■ Work required ■
Copy each line below exactly as it appears. Pictures are to be omitted.

(Pixel coordinate grounding data)
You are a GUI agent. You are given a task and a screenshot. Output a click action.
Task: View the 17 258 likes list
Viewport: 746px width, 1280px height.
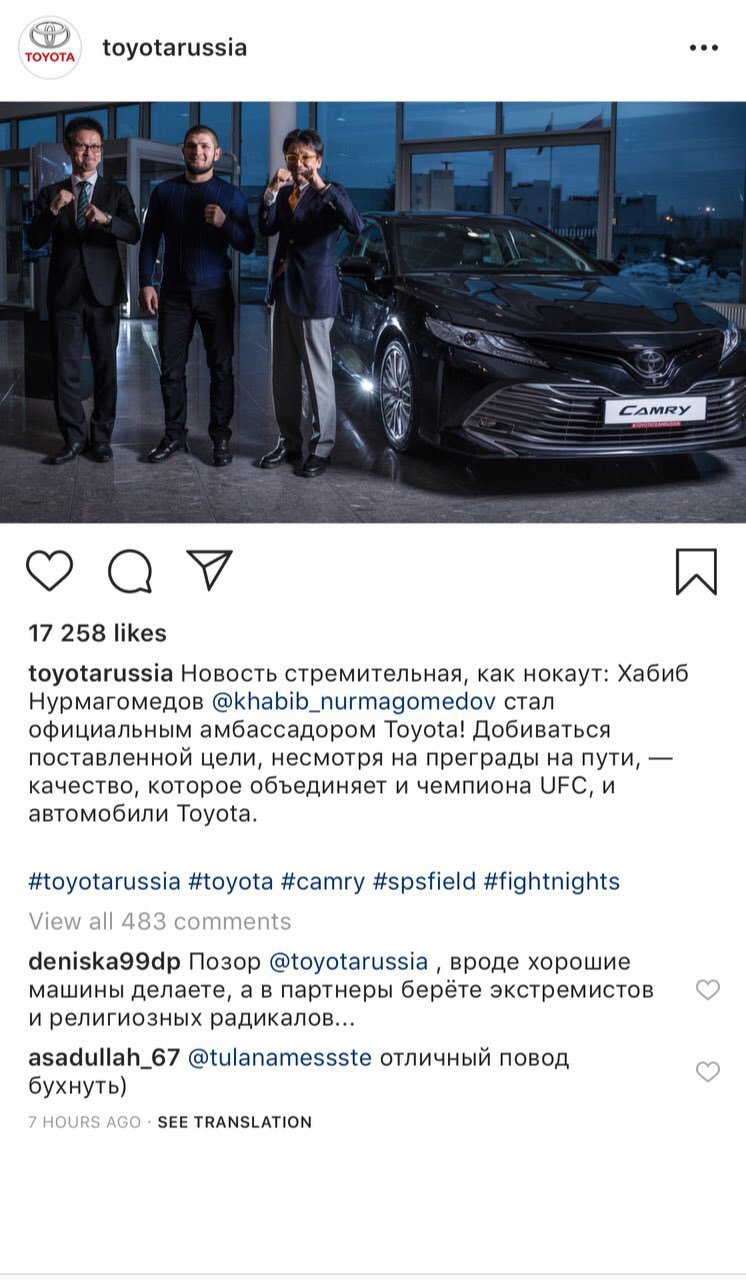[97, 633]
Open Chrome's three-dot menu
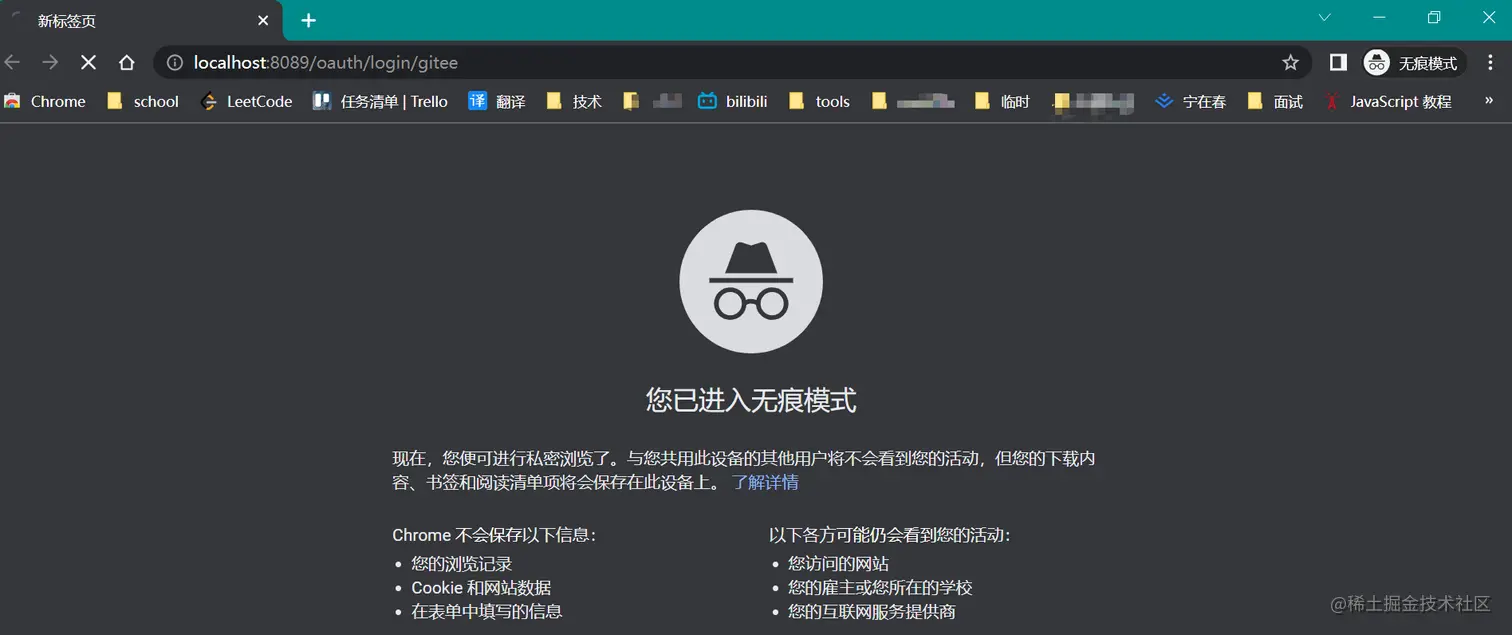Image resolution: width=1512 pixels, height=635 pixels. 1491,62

■ Answer for the task ■
You are a GUI agent. You are given a task and a screenshot. Output a click action.
Task: View the 17 258 likes list
Viewport: 746px width, 1280px height.
[97, 633]
Open Chrome's three-dot menu
Image resolution: width=1512 pixels, height=635 pixels. 1491,62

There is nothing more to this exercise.